Trusts For Estate Planning | Estate Planning

trusts for estate planning

I?ve been practicing exclusively in the region of estate planning for over 27 years. Yet, a week ago a questioned resulting from a young couple seemed to resonate i believe like never before. ?What may be the number one advantage of carrying out a trust?? My thoughts quickly raced towards the 1980?s movie ?City Slickers? once the old crusty cowboy believed to Billy Crystal, the city slicker, that he must find ?just one thing? that?s vital that you him in everyday life and employ that like a motivation to have a happy and successful life. This line made me realize that the ?just one thing? in estate planning, such as the movie, is different for each individual. The real answer is the quintessential clich??|, ?it depends?. The objective of this information will list probably the most important factors that people should consider. In the end, whatever your ?just one thing? is should keep you motivated to do this and provide ?Peace of Mind? for the loved ones.

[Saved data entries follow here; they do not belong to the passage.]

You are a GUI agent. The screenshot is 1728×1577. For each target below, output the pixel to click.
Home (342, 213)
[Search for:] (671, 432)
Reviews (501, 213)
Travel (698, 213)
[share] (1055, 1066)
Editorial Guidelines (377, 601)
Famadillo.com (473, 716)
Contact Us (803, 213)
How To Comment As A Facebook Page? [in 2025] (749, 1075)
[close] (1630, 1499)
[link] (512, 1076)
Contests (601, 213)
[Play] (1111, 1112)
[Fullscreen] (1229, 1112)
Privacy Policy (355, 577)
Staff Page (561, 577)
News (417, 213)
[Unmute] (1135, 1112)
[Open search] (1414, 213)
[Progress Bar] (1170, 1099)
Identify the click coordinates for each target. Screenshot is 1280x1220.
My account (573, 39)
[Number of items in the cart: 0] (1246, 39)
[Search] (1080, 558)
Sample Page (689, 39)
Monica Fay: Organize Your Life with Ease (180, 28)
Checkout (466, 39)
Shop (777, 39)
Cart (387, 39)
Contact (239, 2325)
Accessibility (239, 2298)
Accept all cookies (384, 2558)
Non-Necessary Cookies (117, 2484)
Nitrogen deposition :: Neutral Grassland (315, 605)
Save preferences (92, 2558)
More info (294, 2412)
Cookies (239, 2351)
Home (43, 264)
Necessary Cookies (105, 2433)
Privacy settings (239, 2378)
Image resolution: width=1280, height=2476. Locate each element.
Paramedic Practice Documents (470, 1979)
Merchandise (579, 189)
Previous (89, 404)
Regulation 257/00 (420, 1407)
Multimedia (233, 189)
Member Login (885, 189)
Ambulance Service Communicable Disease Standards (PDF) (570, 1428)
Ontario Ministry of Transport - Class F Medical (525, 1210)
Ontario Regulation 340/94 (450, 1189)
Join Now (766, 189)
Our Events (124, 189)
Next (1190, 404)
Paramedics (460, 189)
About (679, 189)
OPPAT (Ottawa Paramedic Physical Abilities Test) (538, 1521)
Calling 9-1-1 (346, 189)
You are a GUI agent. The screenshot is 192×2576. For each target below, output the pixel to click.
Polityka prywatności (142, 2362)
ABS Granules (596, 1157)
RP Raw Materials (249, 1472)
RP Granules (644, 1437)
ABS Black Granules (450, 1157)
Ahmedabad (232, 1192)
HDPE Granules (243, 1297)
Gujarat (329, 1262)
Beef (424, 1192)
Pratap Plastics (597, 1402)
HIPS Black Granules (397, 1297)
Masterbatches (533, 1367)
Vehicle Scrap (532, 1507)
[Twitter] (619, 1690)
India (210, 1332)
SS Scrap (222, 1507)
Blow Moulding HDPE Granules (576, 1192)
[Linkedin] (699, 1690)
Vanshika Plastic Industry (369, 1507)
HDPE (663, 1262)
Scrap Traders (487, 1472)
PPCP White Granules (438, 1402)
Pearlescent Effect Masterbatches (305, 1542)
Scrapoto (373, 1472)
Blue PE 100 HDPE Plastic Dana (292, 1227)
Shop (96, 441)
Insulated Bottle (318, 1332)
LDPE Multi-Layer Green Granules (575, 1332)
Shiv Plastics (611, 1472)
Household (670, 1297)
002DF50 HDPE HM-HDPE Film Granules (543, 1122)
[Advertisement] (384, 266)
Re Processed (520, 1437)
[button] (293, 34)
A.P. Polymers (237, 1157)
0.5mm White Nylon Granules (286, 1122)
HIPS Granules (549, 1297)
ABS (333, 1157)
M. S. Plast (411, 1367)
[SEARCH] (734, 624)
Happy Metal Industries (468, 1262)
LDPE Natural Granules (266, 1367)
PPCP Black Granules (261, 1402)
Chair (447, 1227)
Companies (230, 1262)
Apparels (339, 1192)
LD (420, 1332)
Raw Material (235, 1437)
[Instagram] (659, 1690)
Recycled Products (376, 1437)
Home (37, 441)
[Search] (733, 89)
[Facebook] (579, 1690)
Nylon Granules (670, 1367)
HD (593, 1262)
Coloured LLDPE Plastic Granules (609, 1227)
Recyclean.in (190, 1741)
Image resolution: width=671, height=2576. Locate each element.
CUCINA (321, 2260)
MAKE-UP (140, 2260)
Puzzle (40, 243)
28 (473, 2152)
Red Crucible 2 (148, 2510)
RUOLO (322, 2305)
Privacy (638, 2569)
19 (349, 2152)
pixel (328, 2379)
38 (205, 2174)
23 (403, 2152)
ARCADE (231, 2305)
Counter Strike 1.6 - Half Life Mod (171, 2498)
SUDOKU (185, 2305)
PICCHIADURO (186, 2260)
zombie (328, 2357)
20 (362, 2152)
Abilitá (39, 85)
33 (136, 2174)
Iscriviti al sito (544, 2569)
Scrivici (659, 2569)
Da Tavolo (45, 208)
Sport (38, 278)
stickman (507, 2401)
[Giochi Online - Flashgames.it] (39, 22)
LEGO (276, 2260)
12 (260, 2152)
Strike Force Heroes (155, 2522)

Avoiding Probate ? This appears to be the relevant factor cited most frequently, although I disagree that it?s the most significant reason to plan. Probate in Arizona isn?t the costly, burdensome procedure that it is in some states like California or New York. Yes, it does cost some money, however in many instances the price is just a few thousand dollars. The seriousness of probate depends largely on the make-up of the assets. The greater ?complicated assets? you have (ie Oil Leases, closely held family based businesses, Partnerships, fractional interests in tangible Estate, etc.) and the more states that you own real estate, then you definitely increase the ?Probate Meter? quickly. Should you own real property in additional than one state, you?ll have to have a probate proceeding in each state, and that means you will probably need a lawyer in each state. But, if your assets are ?simple?, (a home, a car, some CDs) and primarily situated in Arizona, then your ?Probate Meter? is extremely low.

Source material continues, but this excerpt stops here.